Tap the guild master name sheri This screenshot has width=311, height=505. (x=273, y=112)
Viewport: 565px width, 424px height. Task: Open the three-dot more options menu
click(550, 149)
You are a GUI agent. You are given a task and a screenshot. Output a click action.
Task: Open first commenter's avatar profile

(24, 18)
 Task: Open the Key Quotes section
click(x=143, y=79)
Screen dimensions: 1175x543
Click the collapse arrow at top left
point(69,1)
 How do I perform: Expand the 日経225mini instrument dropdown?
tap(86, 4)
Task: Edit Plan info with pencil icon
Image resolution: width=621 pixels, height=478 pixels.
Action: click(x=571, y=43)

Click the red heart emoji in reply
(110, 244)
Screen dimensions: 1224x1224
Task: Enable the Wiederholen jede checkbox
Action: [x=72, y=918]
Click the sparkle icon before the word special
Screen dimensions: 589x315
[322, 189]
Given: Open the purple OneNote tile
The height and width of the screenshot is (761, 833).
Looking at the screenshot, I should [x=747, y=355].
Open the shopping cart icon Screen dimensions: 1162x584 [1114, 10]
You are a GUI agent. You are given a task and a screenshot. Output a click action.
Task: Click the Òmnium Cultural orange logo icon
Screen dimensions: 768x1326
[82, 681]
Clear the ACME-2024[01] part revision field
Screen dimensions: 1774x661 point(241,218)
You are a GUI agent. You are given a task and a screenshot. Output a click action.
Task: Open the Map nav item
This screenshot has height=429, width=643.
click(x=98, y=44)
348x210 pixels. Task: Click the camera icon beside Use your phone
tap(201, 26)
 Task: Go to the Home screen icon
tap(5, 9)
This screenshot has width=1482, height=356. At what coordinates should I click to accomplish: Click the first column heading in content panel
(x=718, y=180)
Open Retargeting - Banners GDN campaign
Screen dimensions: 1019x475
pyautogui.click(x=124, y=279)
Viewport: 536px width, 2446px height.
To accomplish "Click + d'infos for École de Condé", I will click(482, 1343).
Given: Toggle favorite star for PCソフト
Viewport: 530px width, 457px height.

-- Directions for this task --
Print the entries exactly. Include every one.

-- Solution to the exercise --
Tap the guild master name sheri This screenshot has width=311, height=505. (x=273, y=112)
Viewport: 565px width, 424px height. Task: Open the three-dot more options menu
click(550, 149)
You are a GUI agent. You are given a task and a screenshot. Output a click action.
Task: Open first commenter's avatar profile

(24, 18)
 Task: Open the Key Quotes section
click(x=143, y=79)
Screen dimensions: 1175x543
Click the collapse arrow at top left
point(69,1)
 How do I perform: Expand the 日経225mini instrument dropdown?
tap(86, 4)
Task: Edit Plan info with pencil icon
Image resolution: width=621 pixels, height=478 pixels.
Action: click(x=571, y=43)

Click the red heart emoji in reply
(110, 244)
Screen dimensions: 1224x1224
Task: Enable the Wiederholen jede checkbox
Action: [x=72, y=918]
Click the sparkle icon before the word special
Screen dimensions: 589x315
[322, 189]
Given: Open the purple OneNote tile
The height and width of the screenshot is (761, 833).
Looking at the screenshot, I should [x=747, y=355].
Open the shopping cart icon Screen dimensions: 1162x584 [1114, 10]
You are a GUI agent. You are given a task and a screenshot. Output a click action.
Task: Click the Òmnium Cultural orange logo icon
Screen dimensions: 768x1326
[82, 681]
Clear the ACME-2024[01] part revision field
Screen dimensions: 1774x661 point(241,218)
You are a GUI agent. You are given a task and a screenshot. Output a click action.
Task: Open the Map nav item
This screenshot has height=429, width=643.
click(x=98, y=44)
348x210 pixels. Task: Click the camera icon beside Use your phone
tap(201, 26)
 Task: Go to the Home screen icon
tap(5, 9)
This screenshot has width=1482, height=356. At what coordinates should I click to accomplish: Click the first column heading in content panel
(x=718, y=180)
Open Retargeting - Banners GDN campaign
Screen dimensions: 1019x475
pyautogui.click(x=124, y=279)
Viewport: 536px width, 2446px height.
To accomplish "Click + d'infos for École de Condé", I will click(482, 1343).
Given: Toggle favorite star for PCソフト
Viewport: 530px width, 457px height.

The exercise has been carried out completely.